----- Supplied text -----

🤖 AI Summary
Quantifying confidence in top-level safety claims for state-of-the-art AI systems remains challenging, particularly in high-stakes domains such as network abuse risk.
Method: Grounded in the Assurance 2.0 framework, this work establishes an explainable and reproducible confidence assessment pipeline. It innovatively implements the Delphi method using large language models (LLMs) alone to automate confidence estimation at argument leaf nodes; introduces a defect rebuttal prioritization mechanism to enhance review efficiency; and designs a decision-maker–oriented confidence visualization paradigm for effective assurance communication.
Results: Empirical evaluation demonstrates the feasibility and practical boundaries of numerical confidence quantification, significantly improving the transparency and reproducibility of safety cases. The proposed end-to-end toolchain—spanning confidence modeling, assessment, and stakeholder communication—represents the first deployable solution bridging AI developers and regulators in rigorous assurance engineering.

-----

▶ **Brief A**: Please summarize the AI summary in two sentences.
▶ **Brief B**: In the AI summary, which framework is the confidence assessment pipeline grounded in?

----- Given material -----

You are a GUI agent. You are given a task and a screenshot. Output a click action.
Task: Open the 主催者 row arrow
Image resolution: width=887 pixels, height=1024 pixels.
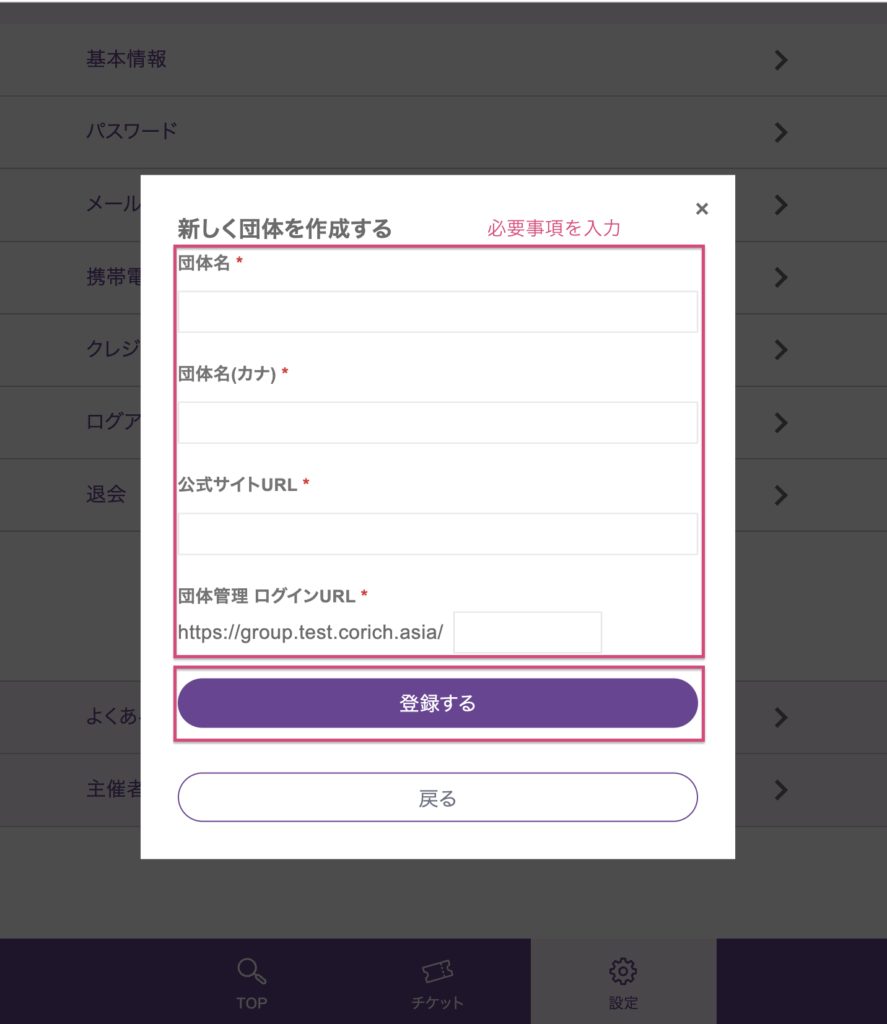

-----

▶ **Answer area A**: Building on the Assurance 2.0 framework, the work sets up an explainable, reproducible pipeline for assessing confidence in top-level safety claims for state-of-the-art AI systems, using LLMs alone to run the Delphi method at argument leaf nodes, prioritizing defect rebuttals, and visualizing confidence for decision-makers. Empirical evaluation shows both the feasibility and the practical limits of numerical confidence quantification, and the resulting end-to-end toolchain is presented as the first deployable solution connecting AI developers and regulators in rigorous assurance engineering.

▶ **Answer area B**: Assurance 2.0